The governorate has the fourth largest population of the 12 governorates of Jordan, and is ranked 10th by area. It has the third highest population density in the kingdom after Irbid Governorate and Jerash Governorate.

History
The "Balqa" historically referred to the entire area of the eastern plateau of the Jordan Valley as early as the 7th century when Heraclius' brother Theodore fought an early campaign against the Arabs on the approaches to southern Syria.

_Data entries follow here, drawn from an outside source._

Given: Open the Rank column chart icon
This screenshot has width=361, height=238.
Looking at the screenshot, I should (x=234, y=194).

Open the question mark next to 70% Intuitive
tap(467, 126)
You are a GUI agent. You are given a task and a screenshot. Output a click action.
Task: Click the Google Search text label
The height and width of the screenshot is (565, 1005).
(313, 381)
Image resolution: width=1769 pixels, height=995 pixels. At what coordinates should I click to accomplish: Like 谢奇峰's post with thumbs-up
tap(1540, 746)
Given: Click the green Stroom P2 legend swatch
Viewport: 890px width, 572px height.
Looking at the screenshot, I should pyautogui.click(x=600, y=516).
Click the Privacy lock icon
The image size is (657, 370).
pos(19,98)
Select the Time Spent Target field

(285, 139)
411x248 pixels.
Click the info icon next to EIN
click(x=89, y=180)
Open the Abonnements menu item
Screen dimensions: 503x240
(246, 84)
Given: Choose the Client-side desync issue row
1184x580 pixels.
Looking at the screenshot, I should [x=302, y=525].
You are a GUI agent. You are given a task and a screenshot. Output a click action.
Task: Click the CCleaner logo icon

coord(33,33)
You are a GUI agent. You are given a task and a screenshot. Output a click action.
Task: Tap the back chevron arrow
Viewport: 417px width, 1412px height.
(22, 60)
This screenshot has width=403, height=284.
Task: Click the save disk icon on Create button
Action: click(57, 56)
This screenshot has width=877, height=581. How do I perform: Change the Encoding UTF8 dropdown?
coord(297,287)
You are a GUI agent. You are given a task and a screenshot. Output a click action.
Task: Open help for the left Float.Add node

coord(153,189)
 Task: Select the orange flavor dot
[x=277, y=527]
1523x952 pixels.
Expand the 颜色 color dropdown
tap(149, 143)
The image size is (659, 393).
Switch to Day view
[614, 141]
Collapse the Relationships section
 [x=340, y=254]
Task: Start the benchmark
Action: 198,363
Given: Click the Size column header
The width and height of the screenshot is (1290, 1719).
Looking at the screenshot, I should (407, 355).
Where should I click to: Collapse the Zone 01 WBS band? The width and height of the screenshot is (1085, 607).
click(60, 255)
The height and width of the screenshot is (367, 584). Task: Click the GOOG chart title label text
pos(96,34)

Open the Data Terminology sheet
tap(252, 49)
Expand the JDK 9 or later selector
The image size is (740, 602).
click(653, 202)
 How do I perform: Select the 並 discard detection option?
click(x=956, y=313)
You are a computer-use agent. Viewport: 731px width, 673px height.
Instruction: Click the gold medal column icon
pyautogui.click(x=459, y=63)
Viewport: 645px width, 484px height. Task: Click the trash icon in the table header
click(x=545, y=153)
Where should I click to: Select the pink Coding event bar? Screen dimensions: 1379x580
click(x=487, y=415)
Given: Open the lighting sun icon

During biblical times, the southern part of Balqa was known as the Plains of Moab.

During World War I, the British army led by General Edmund Allenby entered Salt on 24 March 1918, in the Battles for Amman campaign, marking the end of a 500-year Ottoman rule.
 
On March 21, 1968, the town of Karameh near Shouna al-Janubiyya was the site of Battle of Karameh, between Israel on one side, and Jordan and Palestinian forces (Fatah, PLO) on the other side. It was one of the largest military confrontations of the War of Attrition, in the period between the Six-Day War of 1967 and the Yom Kippur War of 1973.

Administrative divisions
The capital of the Balqa' Governorate is Salt. Other cities and towns in the governorate are Mahis, Fuhais and Ain Al-Basha.

Demographics 

The population of districts according to census results:

Economy
Due to its fertile mountains, the governorate's economy is based on agriculture, as well as industry, such as the cement factory in Fuheis, run by Jordan Cement Factories Ltd - Lafarge, and pharmaceutical companies including the Arab Pharmaceutical Manufacturing company.

There are two universities in the governorate: Balqa Applied University (BAU), located near the Salt ring road, and Al-Ahliyya Amman University (AAU) located on the main highway between Amman and Salt. It is also home to the SESAME facility, the first research facility of its type in the Middle East.